No one in the open source community has been keeping a closer eye on construction at Arak than David Albright and Paul Brannan.

Comments

  1. hass

    This reactor, going full-bore, can at best produce enough fissile material for 1 or 1.5 nuclear weapons per year. Not exactly a “bomb factory” now, is it?

  2. Locked (History)

    The last link is not correct. It should behttp://www.isis-online.org/publications/iran/ArakConstruction20March2007.pdf

  3. Jeffrey Lewis (History)

    Hass:

    30-50 MW was big enough for the nuclear weapons programs of India, Israel, Pakistan and North Korea.

  4. hass

    Neither of which are/were monitored by the IAEA…

  5. MEC (History)

    There is a difference between given access and given access, is there not? What are the chances that they are given full and unfettered “access”?

  6. Allen Thomson

    To return to a previous question:

    Is there any indication of tritium removal/recovery technology being used at Arak? Bombs are frequently yummier if spiced up with a soupçon of DT.

  7. Muskrat (History)

    What’s with the green belt around the plant and in the distance? Does somebody’s cousin have a landscaping business? Is it like a canary in a coal mine: dead vegetation = slow reactor leak? Is it to keep prying roadbound eyes away from the plant? Or do nuclear proliferators work better when they have soothing greenery to look at outside the window? Did AQ Khan bring a fondness for horticulture back from the Netherlands too?

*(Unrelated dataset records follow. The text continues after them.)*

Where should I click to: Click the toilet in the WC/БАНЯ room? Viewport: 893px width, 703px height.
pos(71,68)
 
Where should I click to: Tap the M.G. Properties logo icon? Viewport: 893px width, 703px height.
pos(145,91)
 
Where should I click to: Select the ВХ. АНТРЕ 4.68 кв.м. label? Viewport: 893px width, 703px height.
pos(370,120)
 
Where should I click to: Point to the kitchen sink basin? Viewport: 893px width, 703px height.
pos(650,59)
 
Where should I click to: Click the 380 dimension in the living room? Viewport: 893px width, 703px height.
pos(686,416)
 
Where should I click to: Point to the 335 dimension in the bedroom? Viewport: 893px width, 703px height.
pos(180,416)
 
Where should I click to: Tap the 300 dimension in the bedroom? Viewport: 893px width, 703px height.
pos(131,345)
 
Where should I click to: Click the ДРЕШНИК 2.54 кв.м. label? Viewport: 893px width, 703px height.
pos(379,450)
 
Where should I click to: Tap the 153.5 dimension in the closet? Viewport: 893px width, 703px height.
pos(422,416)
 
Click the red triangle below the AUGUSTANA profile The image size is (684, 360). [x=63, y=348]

  8. Jeffrey Lewis (History)

    Actually, Khan did — according to Bill Langeweische:

    Khan’s house by comparison seems modest now, all the more so because it is shuttered and abandoned. Even on sun-filled days there is a sadness to the scene; in the afternoons when the wind comes up, there is nonetheless a stillness. Khan’s garden, which slopes to the shore and was once his pride, is growing wild.

    You can see that KRL is actually quite lush.

  9. hass

    Suspicious landscaping! PROOF of a nuclear weapons AT LAST!

  10. Andy (History)

    Actually, I would bet the trees surrounding the complex serve primarily as windbreaks, but also may be productive orchards (judging by the uniformity of both species and spacing). If one were to “google earth” around the city of Arak and its environs, one would see many similar orchards in similar configurations.

  11. Pedro

    Given that heavy-water reactors use natural uranium, which is easy for the Iranians to produce themselves, it’s just a good idea to build a heavy-water based research reactor.

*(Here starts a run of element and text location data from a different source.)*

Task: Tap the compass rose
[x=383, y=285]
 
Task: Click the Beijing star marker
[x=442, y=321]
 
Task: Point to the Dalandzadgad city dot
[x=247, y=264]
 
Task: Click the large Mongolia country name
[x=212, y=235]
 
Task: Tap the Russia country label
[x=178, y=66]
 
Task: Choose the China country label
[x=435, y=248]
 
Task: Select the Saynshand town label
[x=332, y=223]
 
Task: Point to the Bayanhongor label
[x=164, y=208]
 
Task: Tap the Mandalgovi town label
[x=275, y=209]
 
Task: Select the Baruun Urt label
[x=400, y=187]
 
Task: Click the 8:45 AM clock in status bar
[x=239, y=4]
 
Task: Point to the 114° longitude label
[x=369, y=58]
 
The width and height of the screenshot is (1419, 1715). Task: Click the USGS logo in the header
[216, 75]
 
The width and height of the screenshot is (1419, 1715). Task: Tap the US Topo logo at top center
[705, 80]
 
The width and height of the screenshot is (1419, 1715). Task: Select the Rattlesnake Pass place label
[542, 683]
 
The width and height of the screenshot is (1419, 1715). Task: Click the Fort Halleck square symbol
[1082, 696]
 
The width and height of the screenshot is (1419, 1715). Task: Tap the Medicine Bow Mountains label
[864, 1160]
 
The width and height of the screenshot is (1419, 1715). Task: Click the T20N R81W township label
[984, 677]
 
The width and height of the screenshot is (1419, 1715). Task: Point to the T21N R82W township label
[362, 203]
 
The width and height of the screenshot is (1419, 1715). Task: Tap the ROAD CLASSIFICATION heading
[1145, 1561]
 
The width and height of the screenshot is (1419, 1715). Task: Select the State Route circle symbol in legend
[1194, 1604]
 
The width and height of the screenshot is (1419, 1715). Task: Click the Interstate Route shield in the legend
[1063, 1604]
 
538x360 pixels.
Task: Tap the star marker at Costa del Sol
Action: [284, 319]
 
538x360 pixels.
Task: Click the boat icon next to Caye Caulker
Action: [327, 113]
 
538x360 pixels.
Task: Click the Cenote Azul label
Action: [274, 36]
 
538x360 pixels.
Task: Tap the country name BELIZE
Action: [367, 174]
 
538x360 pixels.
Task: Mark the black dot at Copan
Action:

    In its current state the Natanz facility is just large enough to produce the needed LEU for the Busher 1000 MW LW reactor.

    Therefore it’s just safe to have a research reactor which uses fuel from another source than the, at that time still experimental centrifuge enriched uranium program.

    The technologies which might have been available to Iran on the market were most likely designs like those from Pakistan and India.

    The option of a light-water research reactor provided by the Europeans, would mean that the fuel would also come from aboard (there would be no Iranian enrichment program if the European package was taken by Iran).

  12. Andreas Persbo

    Actually, the Pakistanis often use lush vegetation to cover their buildings from aerial or space surveillance. It’s an old trick. You can either burn something to create an artificial cloud cover, or you can plant trees and stuff. To illustrate, check out the location of Pakistan’s main ordinance factory at (33°47’1.04”N 72°44’34.18”E): the concentration of green stuff in the middle of the compound is extraordinary.

  13. miles (History)

    Actually, North Korea managed a bomb program with only a five megawatt reactor… And the fear was that they would go to a 50 MW reactor…

    [Ed. note: the Yongbyon reactor is 5 MW(electric) but — for an apples to apples comparison with Arak — 20-30 MW(thermal). And, of course, it is graphite moderated.]

  14. Binh (History)

    Does anyone else think that this won’t slow down the Cheney administration’s push for war with Iran one bit given that they haven’t suspended uranium enrichment?